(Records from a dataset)
:::::

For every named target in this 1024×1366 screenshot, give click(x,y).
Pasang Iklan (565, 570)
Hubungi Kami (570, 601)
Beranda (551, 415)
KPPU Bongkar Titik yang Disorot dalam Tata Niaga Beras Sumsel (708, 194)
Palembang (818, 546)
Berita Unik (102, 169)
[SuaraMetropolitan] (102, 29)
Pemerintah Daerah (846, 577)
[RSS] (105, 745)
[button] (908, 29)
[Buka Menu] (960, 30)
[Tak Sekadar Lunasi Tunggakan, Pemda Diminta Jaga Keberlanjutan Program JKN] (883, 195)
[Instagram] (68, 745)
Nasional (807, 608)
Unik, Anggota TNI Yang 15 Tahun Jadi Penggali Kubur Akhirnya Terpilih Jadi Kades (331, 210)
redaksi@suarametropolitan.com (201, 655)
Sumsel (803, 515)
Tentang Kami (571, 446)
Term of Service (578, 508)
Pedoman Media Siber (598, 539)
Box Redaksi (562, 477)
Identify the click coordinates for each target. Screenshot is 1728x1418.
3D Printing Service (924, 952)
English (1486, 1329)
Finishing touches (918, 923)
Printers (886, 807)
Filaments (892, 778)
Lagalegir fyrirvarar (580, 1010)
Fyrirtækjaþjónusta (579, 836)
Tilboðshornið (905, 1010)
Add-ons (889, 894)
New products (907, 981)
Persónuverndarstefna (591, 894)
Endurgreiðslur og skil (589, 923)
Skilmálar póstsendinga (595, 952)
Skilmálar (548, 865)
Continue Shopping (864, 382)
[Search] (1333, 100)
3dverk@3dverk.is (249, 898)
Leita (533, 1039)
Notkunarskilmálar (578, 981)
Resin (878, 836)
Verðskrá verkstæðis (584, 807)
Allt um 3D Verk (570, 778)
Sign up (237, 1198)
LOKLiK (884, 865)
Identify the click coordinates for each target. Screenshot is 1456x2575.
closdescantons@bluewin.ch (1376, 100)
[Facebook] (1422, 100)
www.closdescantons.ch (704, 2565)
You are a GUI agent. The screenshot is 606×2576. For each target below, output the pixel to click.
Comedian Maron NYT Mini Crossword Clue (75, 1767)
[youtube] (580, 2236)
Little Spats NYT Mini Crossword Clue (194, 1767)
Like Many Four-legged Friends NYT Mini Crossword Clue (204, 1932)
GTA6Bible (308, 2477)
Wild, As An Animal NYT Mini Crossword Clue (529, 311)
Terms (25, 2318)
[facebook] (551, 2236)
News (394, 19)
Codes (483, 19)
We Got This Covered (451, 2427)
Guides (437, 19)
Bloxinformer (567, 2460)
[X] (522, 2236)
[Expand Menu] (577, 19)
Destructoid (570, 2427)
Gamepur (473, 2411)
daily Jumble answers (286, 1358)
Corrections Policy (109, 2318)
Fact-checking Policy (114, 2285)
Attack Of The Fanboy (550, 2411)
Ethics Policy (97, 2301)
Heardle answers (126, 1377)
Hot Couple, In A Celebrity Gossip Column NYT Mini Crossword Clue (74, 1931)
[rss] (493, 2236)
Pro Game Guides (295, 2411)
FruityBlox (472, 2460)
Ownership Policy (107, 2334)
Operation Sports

:::::

Problem to solve -
Return the records in their entirety. Keep every character as it is.

Output of the exercise -
For every named target in this 1024×1366 screenshot, give click(x,y).
Pasang Iklan (565, 570)
Hubungi Kami (570, 601)
Beranda (551, 415)
KPPU Bongkar Titik yang Disorot dalam Tata Niaga Beras Sumsel (708, 194)
Palembang (818, 546)
Berita Unik (102, 169)
[SuaraMetropolitan] (102, 29)
Pemerintah Daerah (846, 577)
[RSS] (105, 745)
[button] (908, 29)
[Buka Menu] (960, 30)
[Tak Sekadar Lunasi Tunggakan, Pemda Diminta Jaga Keberlanjutan Program JKN] (883, 195)
[Instagram] (68, 745)
Nasional (807, 608)
Unik, Anggota TNI Yang 15 Tahun Jadi Penggali Kubur Akhirnya Terpilih Jadi Kades (331, 210)
redaksi@suarametropolitan.com (201, 655)
Sumsel (803, 515)
Tentang Kami (571, 446)
Term of Service (578, 508)
Pedoman Media Siber (598, 539)
Box Redaksi (562, 477)
Identify the click coordinates for each target. Screenshot is 1728x1418.
3D Printing Service (924, 952)
English (1486, 1329)
Finishing touches (918, 923)
Printers (886, 807)
Filaments (892, 778)
Lagalegir fyrirvarar (580, 1010)
Fyrirtækjaþjónusta (579, 836)
Tilboðshornið (905, 1010)
Add-ons (889, 894)
New products (907, 981)
Persónuverndarstefna (591, 894)
Endurgreiðslur og skil (589, 923)
Skilmálar póstsendinga (595, 952)
Skilmálar (548, 865)
Continue Shopping (864, 382)
[Search] (1333, 100)
3dverk@3dverk.is (249, 898)
Leita (533, 1039)
Notkunarskilmálar (578, 981)
Resin (878, 836)
Verðskrá verkstæðis (584, 807)
Allt um 3D Verk (570, 778)
Sign up (237, 1198)
LOKLiK (884, 865)
Identify the click coordinates for each target. Screenshot is 1456x2575.
closdescantons@bluewin.ch (1376, 100)
[Facebook] (1422, 100)
www.closdescantons.ch (704, 2565)
You are a GUI agent. The screenshot is 606×2576. For each target below, output the pixel to click.
Comedian Maron NYT Mini Crossword Clue (75, 1767)
[youtube] (580, 2236)
Little Spats NYT Mini Crossword Clue (194, 1767)
Like Many Four-legged Friends NYT Mini Crossword Clue (204, 1932)
GTA6Bible (308, 2477)
Wild, As An Animal NYT Mini Crossword Clue (529, 311)
Terms (25, 2318)
[facebook] (551, 2236)
News (394, 19)
Codes (483, 19)
We Got This Covered (451, 2427)
Guides (437, 19)
Bloxinformer (567, 2460)
[X] (522, 2236)
[Expand Menu] (577, 19)
Destructoid (570, 2427)
Gamepur (473, 2411)
daily Jumble answers (286, 1358)
Corrections Policy (109, 2318)
Fact-checking Policy (114, 2285)
Attack Of The Fanboy (550, 2411)
Ethics Policy (97, 2301)
Heardle answers (126, 1377)
Hot Couple, In A Celebrity Gossip Column NYT Mini Crossword Clue (74, 1931)
[rss] (493, 2236)
Pro Game Guides (295, 2411)
FruityBlox (472, 2460)
Ownership Policy (107, 2334)
Operation Sports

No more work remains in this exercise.